Usually, some good programming habits may lead to performance degradation, such as initialization of data blocks. In the code, you can often see memset immediately after malloc, and then assign values to the data block. If the memory block operated is large, the performance will be significantly affected. Therefore, variable initialization is a good programming habit, but if it conflicts with performance, try to avoid such operations or only initialize key data and avoid large-block data operations.

Program performance analysis

4.1 Identify performance bottlenecks

When dealing with large programs, it is difficult to know exactly where to optimize. At this time, you can use a code profiler to collect parameters such as the number of calls and time spent on each function during program execution, and print a profile report to obtain the time distribution of the function.

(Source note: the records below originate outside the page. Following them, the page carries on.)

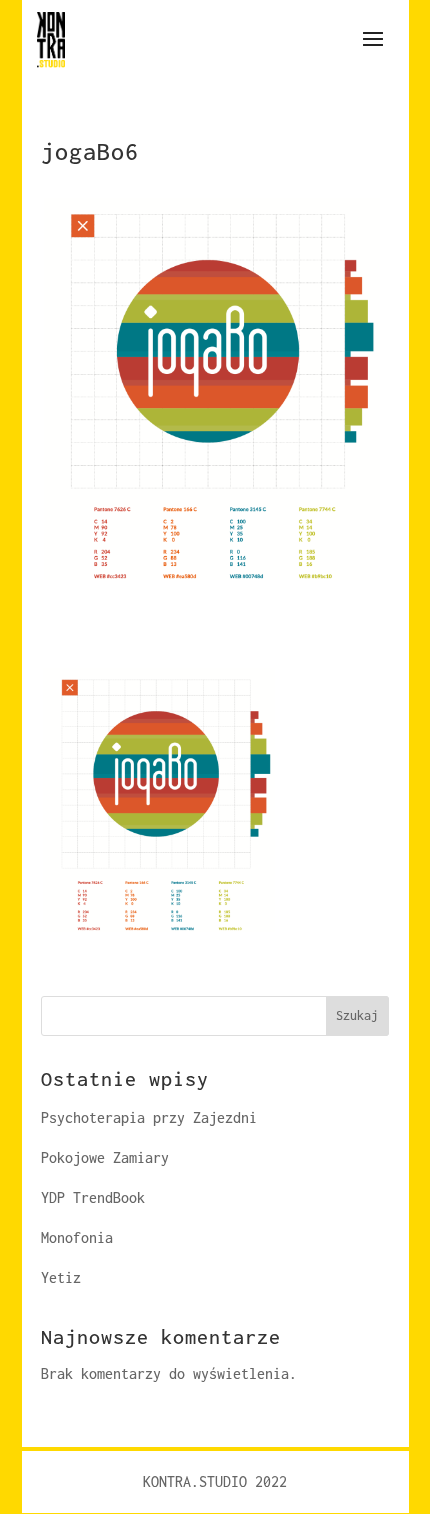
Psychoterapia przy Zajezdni (149, 1117)
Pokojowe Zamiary (105, 1157)
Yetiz (61, 1277)
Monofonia (77, 1237)
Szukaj (357, 1015)
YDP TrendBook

Amdahl's law can be used to analyze how much impact the improvement of a certain part of the program will ultimately have on the overall performance of the program.

Amdahl's law states that if the execution time of the original program is Told, the proportion of the execution time of a part of the code to that time is a, and the proportion of the performance improvement of this part is b, then the speedup ratio of the entire program is:

Told/Tnew = 1/[(1-a) + a/b]

4.2 Maximum performance of the program

After optimizing the code, the effect of the optimization can be tested through simulation or actual operation. However, this is only a relative comparison after all. If we can establish an evaluation method, first establish the boundary of a performance index (just like the Cramer-Rao bound in parameter estimation), and then test the performance index of the written code, wouldn’t it be possible to obtain the absolute degree of code optimization and predict how much room for optimization there is?

In the book "In-depth Understanding of Computer Systems", the author provides us with such an evaluation method. In the book, the author uses the number of cycles per element (CPE) as a statistical index, and uses the delay bound and throughput bound to describe the maximum performance of the program.

The CPE index is only for loop code (it can almost be said that code performance optimization is loop optimization), which refers to the number of cycles consumed by processing each element of data. The reason for using the number of cycles per element instead of the number of cycles per loop is that the number of loops may vary with the degree of loop unrolling, and what we ultimately care about is how fast the program runs for a given vector length.

Latency bounds describe the number of cycles taken along the critical path (longest path) to process each element when a series of operations must be performed in a strict order. Latency bounds can limit program performance when data dependency issues limit the ability to parallelize instructions.

The throughput bound describes the raw computational power of a processor's functional units when they are fully operational. For example, if a processor has two units that can do multiplications simultaneously, for a loop that only multiplies 1 element, the throughput bound is 0.5. The throughput bound is the ultimate limit on program performance.